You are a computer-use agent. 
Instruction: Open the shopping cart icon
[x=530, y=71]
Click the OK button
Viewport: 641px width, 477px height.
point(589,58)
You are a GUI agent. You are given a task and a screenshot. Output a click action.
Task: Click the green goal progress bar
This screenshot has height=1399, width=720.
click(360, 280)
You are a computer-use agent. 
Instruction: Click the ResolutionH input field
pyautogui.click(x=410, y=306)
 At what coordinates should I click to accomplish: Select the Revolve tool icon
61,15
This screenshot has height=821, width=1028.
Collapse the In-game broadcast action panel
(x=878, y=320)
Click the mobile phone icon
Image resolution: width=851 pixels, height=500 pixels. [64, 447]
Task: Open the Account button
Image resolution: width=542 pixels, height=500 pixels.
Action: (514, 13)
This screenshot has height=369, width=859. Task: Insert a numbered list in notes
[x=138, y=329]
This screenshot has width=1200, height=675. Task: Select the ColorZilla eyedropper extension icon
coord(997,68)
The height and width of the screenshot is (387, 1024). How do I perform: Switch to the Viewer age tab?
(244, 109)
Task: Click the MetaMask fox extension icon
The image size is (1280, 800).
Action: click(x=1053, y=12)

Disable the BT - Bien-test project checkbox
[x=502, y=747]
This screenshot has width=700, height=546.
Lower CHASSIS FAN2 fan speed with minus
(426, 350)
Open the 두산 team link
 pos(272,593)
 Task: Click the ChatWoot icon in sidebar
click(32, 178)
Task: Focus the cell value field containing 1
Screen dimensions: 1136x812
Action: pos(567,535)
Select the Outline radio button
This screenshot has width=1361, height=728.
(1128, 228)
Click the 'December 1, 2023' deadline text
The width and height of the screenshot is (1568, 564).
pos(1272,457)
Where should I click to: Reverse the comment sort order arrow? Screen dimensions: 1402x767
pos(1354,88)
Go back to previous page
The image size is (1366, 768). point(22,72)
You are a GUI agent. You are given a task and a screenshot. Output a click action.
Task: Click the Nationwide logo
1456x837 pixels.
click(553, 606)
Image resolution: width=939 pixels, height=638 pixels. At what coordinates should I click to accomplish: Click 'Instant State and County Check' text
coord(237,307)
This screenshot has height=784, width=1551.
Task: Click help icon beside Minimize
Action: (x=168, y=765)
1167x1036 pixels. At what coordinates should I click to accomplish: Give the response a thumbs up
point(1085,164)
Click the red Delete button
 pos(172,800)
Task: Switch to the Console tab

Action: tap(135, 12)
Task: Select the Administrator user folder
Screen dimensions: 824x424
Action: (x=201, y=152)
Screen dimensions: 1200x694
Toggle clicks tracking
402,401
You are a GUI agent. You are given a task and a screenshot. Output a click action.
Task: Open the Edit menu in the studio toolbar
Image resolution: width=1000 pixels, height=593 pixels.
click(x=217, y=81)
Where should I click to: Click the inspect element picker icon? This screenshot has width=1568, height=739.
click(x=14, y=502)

*Problem to work on:* Exactly the lines from the one containing "Task: Switch to the Console tab" through the final line of the records must appear in your reply, and no others.

*Answer section:*
Task: Switch to the Console tab

Action: tap(135, 12)
Task: Select the Administrator user folder
Screen dimensions: 824x424
Action: (x=201, y=152)
Screen dimensions: 1200x694
Toggle clicks tracking
402,401
You are a GUI agent. You are given a task and a screenshot. Output a click action.
Task: Open the Edit menu in the studio toolbar
Image resolution: width=1000 pixels, height=593 pixels.
click(x=217, y=81)
Where should I click to: Click the inspect element picker icon? This screenshot has width=1568, height=739.
click(x=14, y=502)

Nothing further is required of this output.